Even as growth in India’s e-commerce space is seen to be slowing, the industry has come in for some uncharacteristically harsh words from the country’s government.
India’s Union Minister for Commerce and Industry Piyush Goyal has launched a scathing attack on e-commerce companies, saying that they are investing heavily in India only to recoup their money through predatory pricing once they’ve cornered the market. He even named Amazon as one of the firms that was allegedly behaving in this manner.
“When Amazon says we are going to invest a billion dollars in India and we all celebrate, we forget the underlying story that that billion dollars is not coming in for any great service or any great investment to support the Indian economy,” Goyal said at an event. “They made a billion dollars loss in their balance sheet that year. They have to fill in that loss,” he added.
“If you make 6,000 crore loss in one year, does that not smell of predatory pricing to any of you? Should this not be a matter of concern for all of us?” Goyal continued.
“E-commerce has a role (in India), but we’ll have to think very carefully and cautiously what that role is, how that role can be in a more organized fashion,” Goyal said.
Goyal seemed to be hinting that foreign firms like Amazon were losing money in India because they engaging in predatory pricing, or selling items below their actual cost prices. These low prices would drive smaller Indian firms out of business, ultimately giving these e-commerce firms a monopoly in the market, which they would exploit with higher prices in the coming years.

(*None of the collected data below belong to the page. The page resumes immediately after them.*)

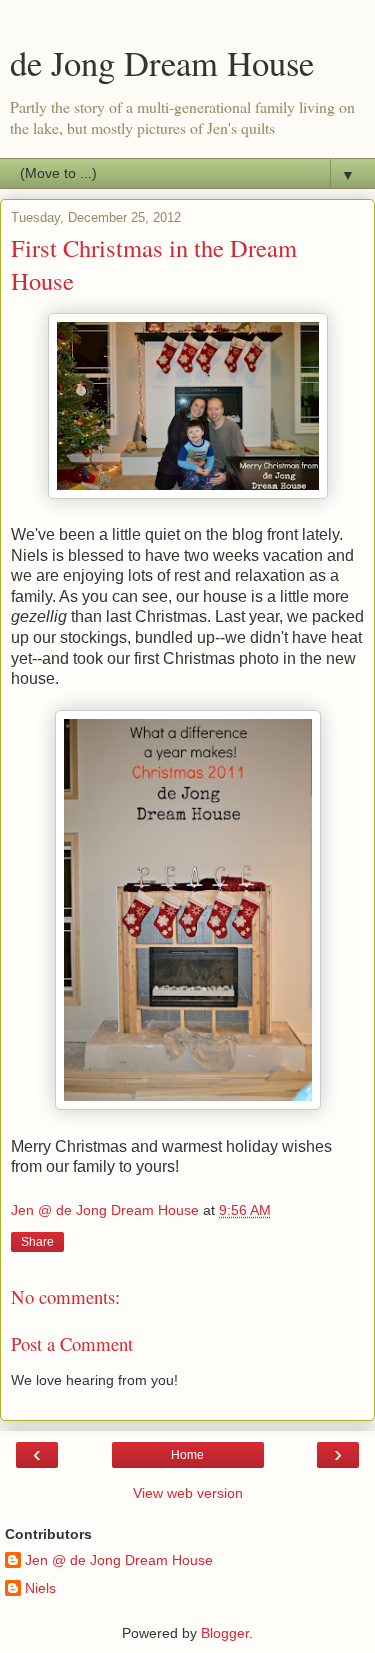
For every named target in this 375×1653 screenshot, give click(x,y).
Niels (40, 1588)
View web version (188, 1493)
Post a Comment (72, 1343)
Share (37, 1242)
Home (187, 1455)
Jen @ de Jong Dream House (119, 1560)
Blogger (225, 1633)
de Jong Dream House (162, 63)
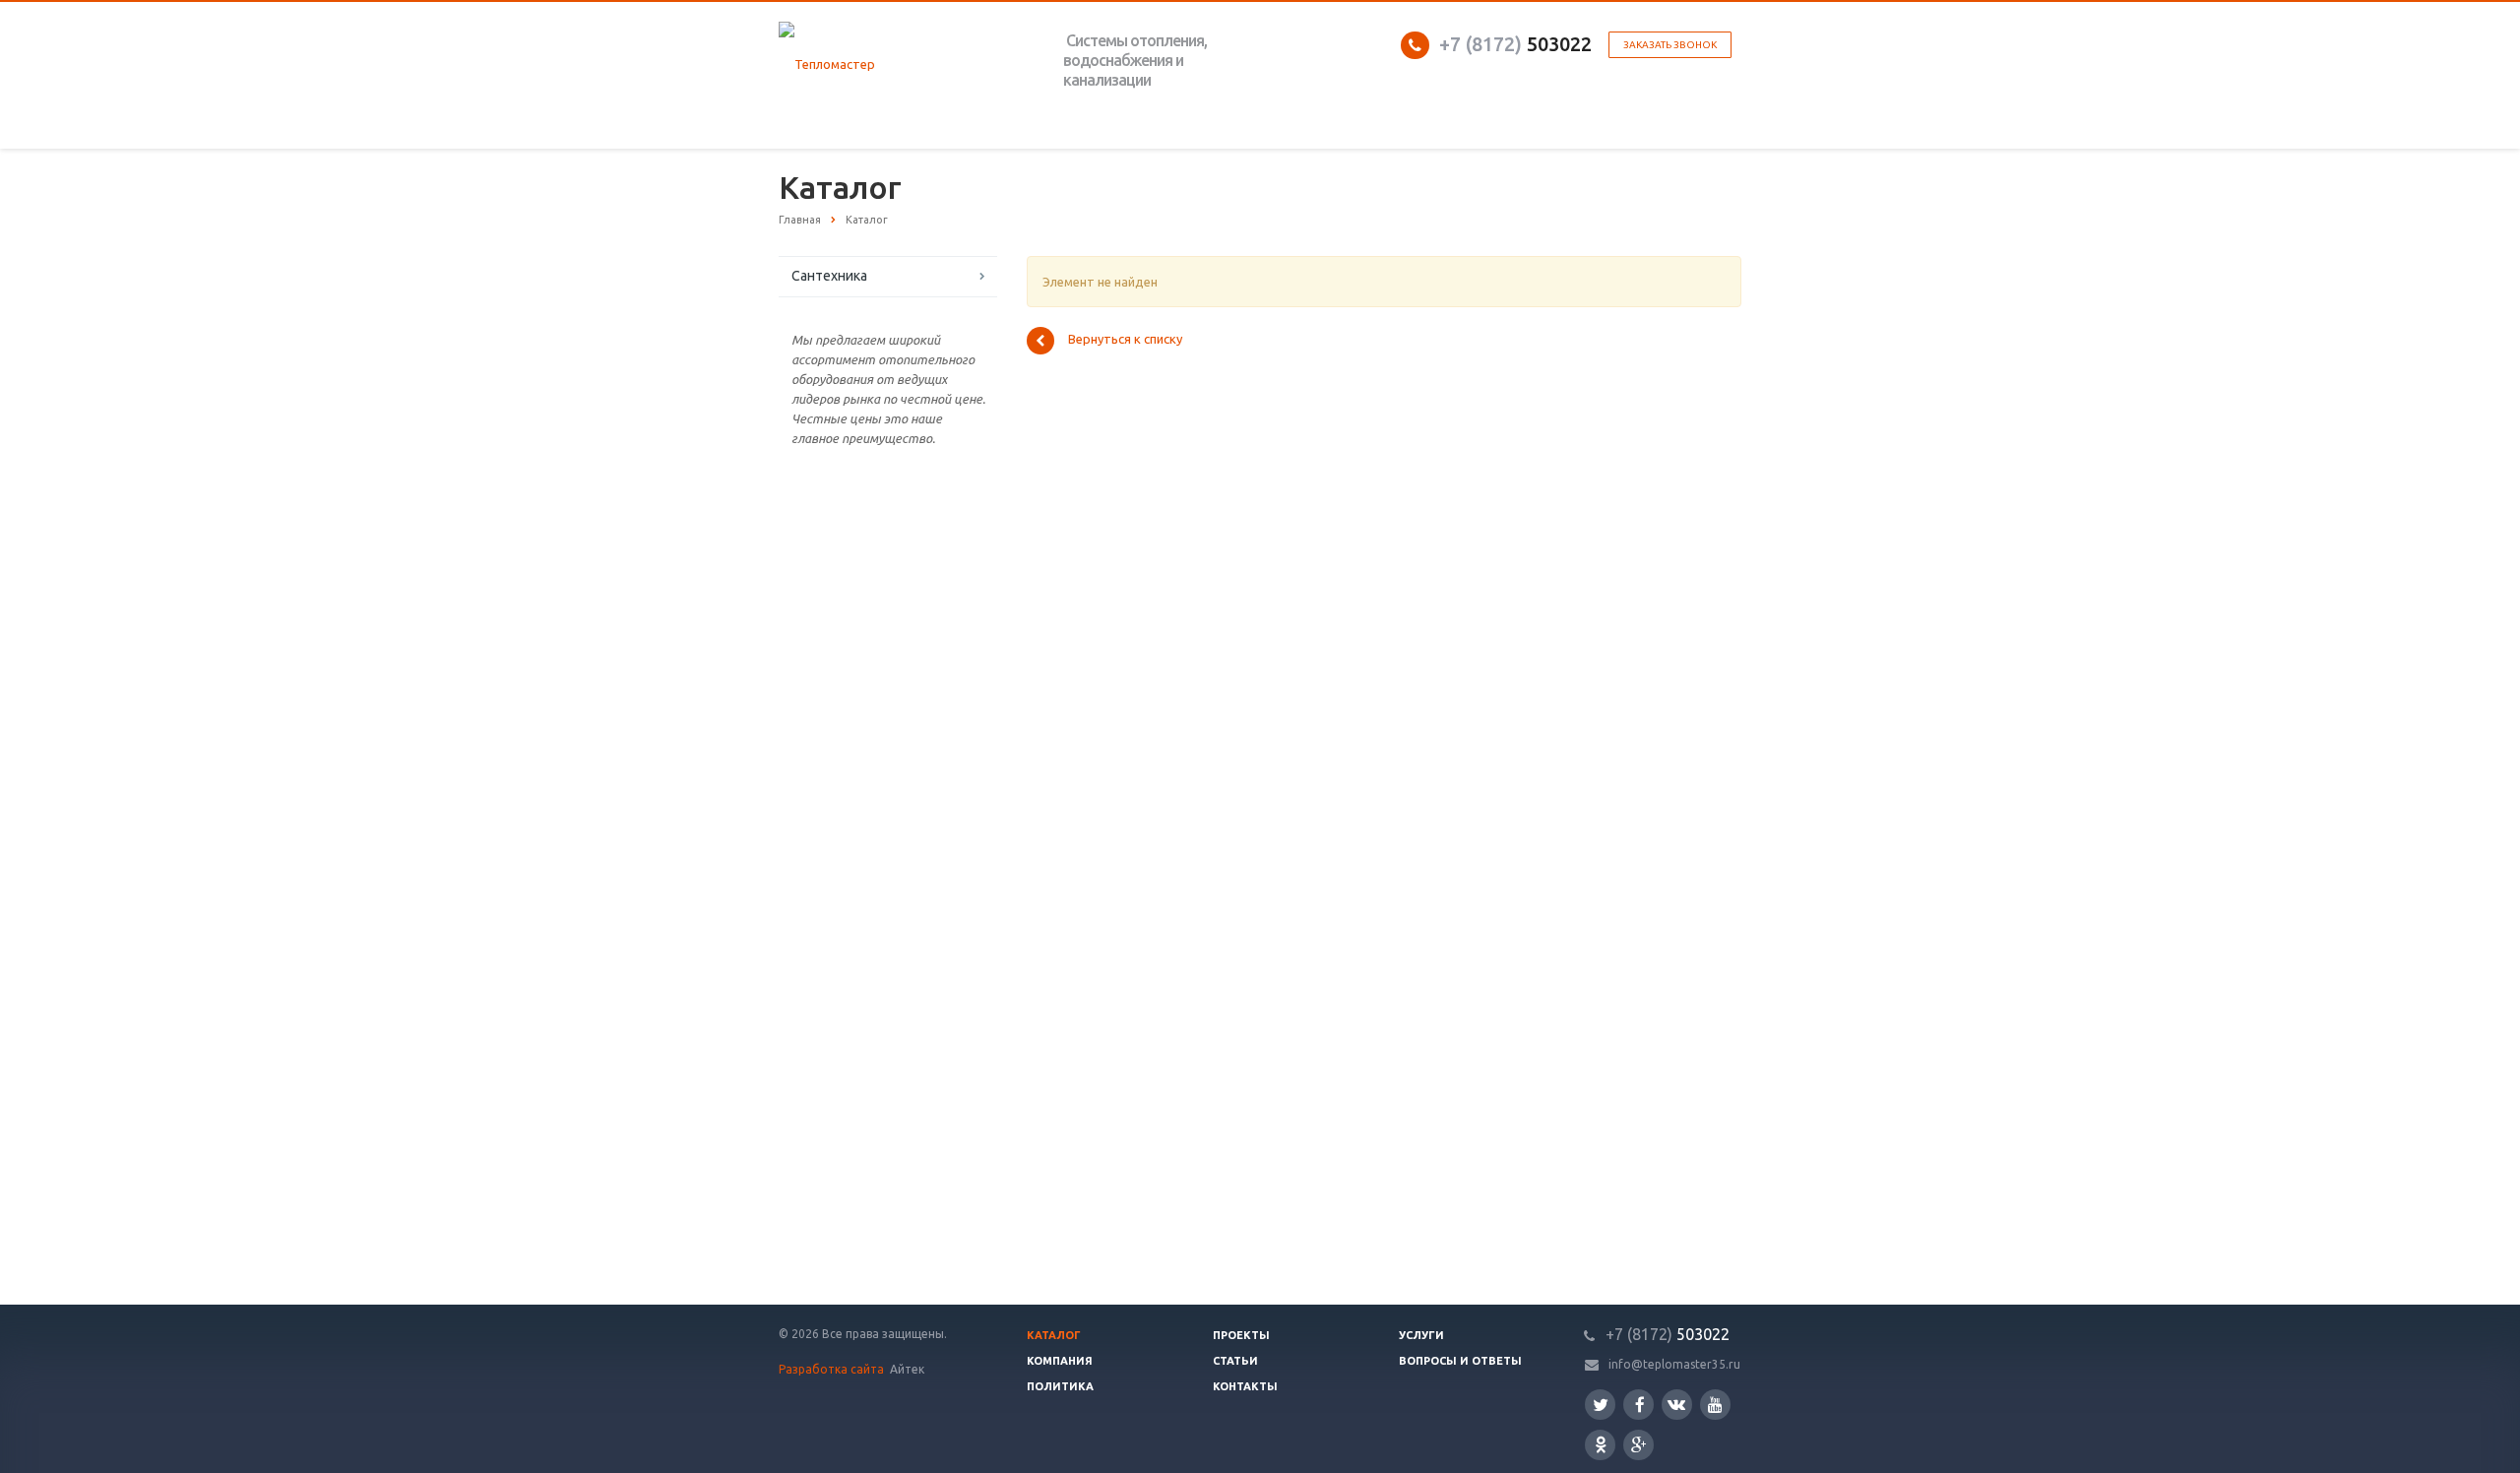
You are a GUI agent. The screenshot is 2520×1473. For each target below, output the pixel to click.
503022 (1515, 43)
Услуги (1421, 1335)
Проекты (1241, 1335)
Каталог (1054, 1335)
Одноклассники (1600, 1445)
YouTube (1715, 1404)
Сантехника (829, 276)
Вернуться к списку (1125, 340)
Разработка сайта (833, 1369)
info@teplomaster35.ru (1674, 1364)
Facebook (1638, 1404)
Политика (1060, 1386)
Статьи (1235, 1361)
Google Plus (1638, 1445)
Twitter (1600, 1404)
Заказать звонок (1670, 44)
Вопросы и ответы (1460, 1361)
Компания (1060, 1361)
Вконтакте (1677, 1404)
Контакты (1245, 1386)
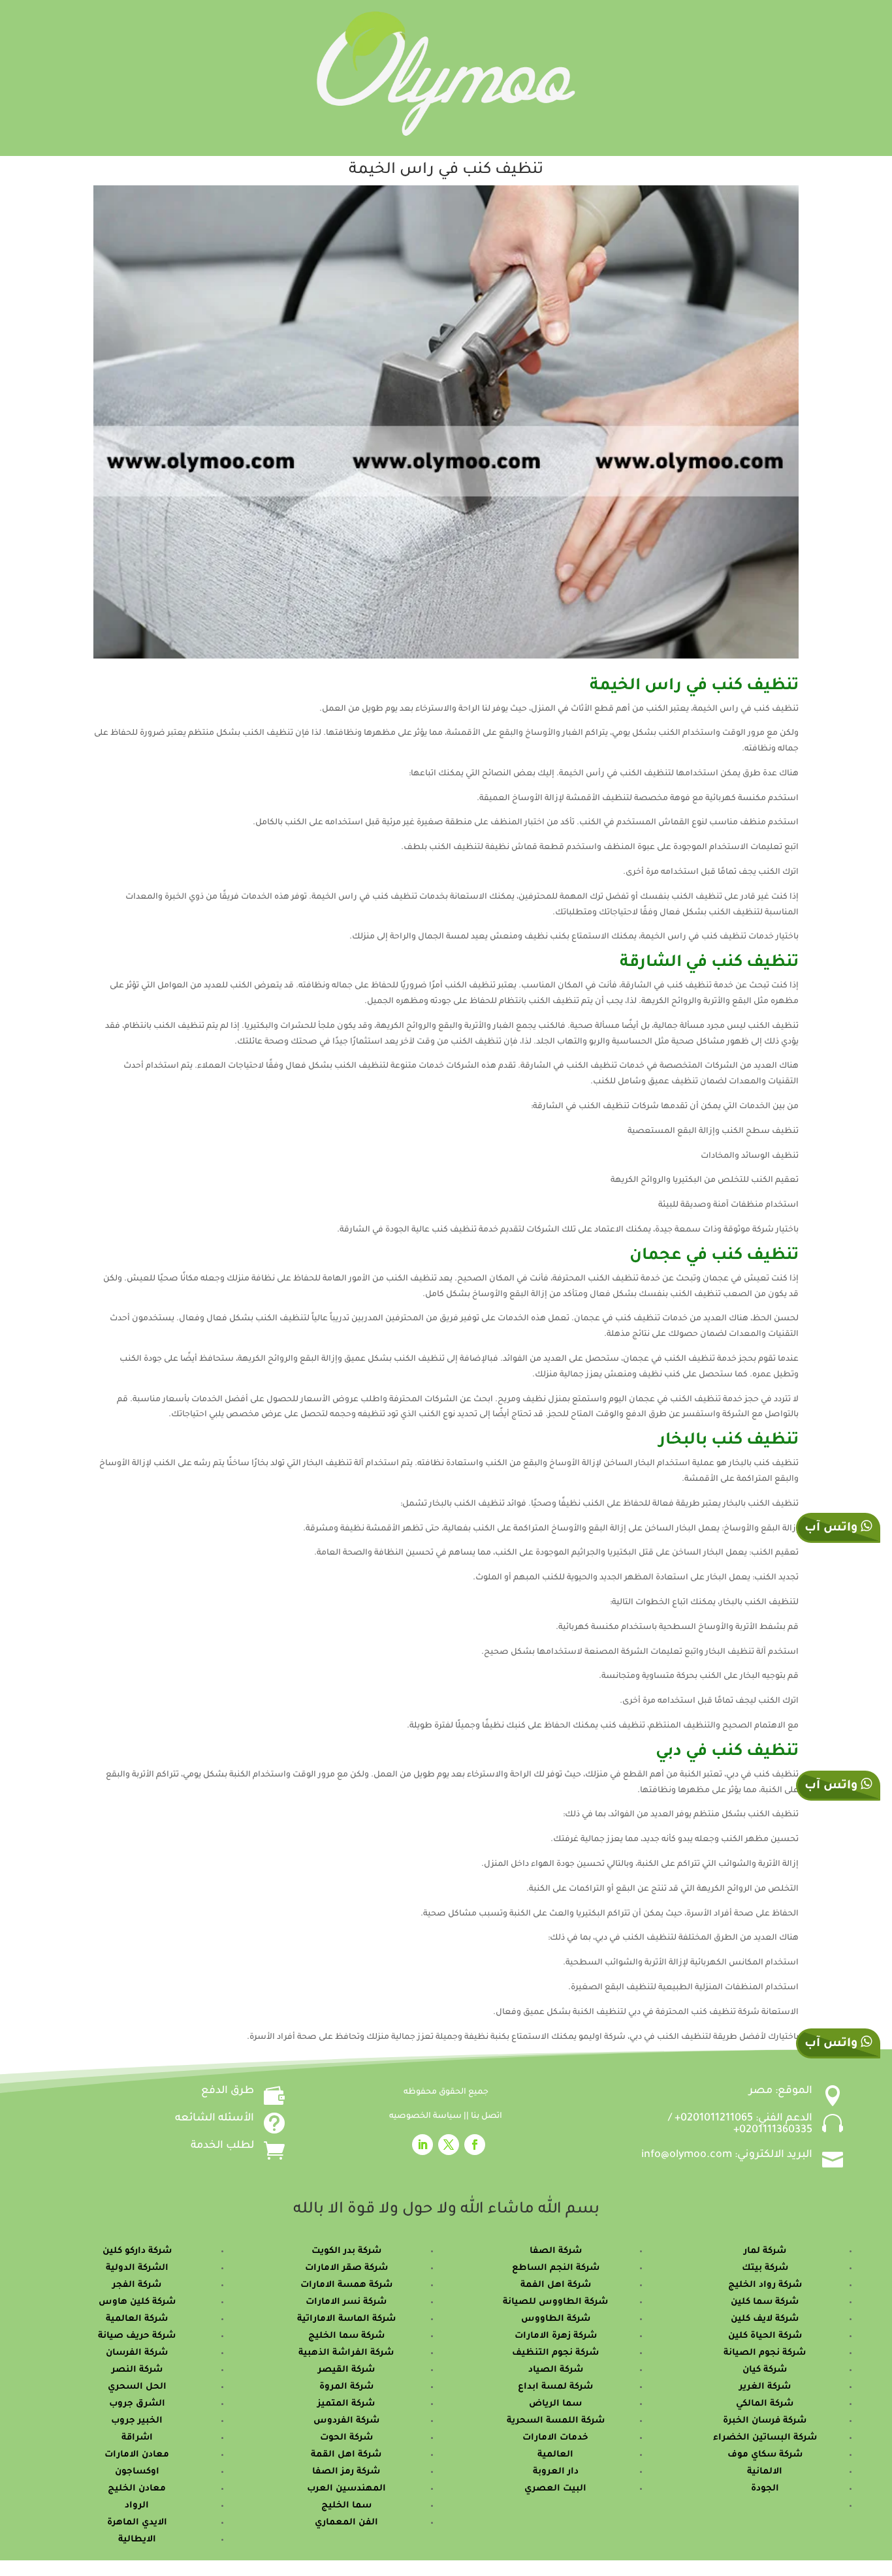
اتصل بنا (486, 2116)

But Goyal didn’t stop there — he even indirectly accused Amazon of spending inordinate amounts of money to engage lawyers so that its skirting of the law wasn’t pulled up by courts. “They paid a thousand crores to “professionals”,” Goyal said. “I don’t know who these professionals are. I myself am a chartered accountant. I’ve done law. But I’d love to know which chartered accountants, professionals, lawyers get a thousand crores. Unless you’re paying all the top lawyers to block them so that nobody can fight a case against you. You can take retainership with all the top lawyers and then there’s nobody left to fight against,” he added.
And Goyal also attacked Amazon for using shell firms to directly sell goods to Indian consumers in contravention of Indian FDI rules. “They are after all an e-commerce platform. They are not allowed to do B2C. The e-commerce platform legally cannot do business to consumer. They create entities, where Indians sadly contribute to making those entities. Then they get caught so they start closing down those entities. That’s part two of the story,” he added. Amazon had tied up with Narayan Murthy-owned Catamaran Ventures to create an entity named Cloudtail to sell goods on its platform. The Indian entity held a majority share in Cloudtail, helping Amazon indirectly circumvent India’s FDI regulations. In 2021, they had decided to part ways following regulatory and media scrutiny.
“But (such entities) only reroute all the business through an entity to show that it’s business to business,” Goyal continued. “But reality is all of you buy on these platforms, don’t you? How do you buy? B2C is not allowed on these platforms. How are they doing it?” he asked the audience.
This is a pretty extraordinary attack, both in its specificity and its ferocity — Goyal not only named Amazon, but also listed out the various ways it was circumventing the law. The move is also unusual, because the Indian government has largely championed FDI in India, and PM Modi has even met Jeff Bezos in person on several occasions. But things have changed over the last few months — the BJP couldn’t manage to secure a clear majority in the last elections, which has meant that’s it’s not only more reliant on its allies, but also on its ideological fount the RSS, which it had been distancing itself from over the last few years. The RSS and its allied organizations, of course, are vociferously against foreign involvement in retail, and believe that such multinational corporations could take away the livelihoods of millions of small mom-and-pop stores in India. But a weakened BJP now appears to be toeing the RSS line — and Amazon and other e-commerce companies have have ended up in its crosshairs.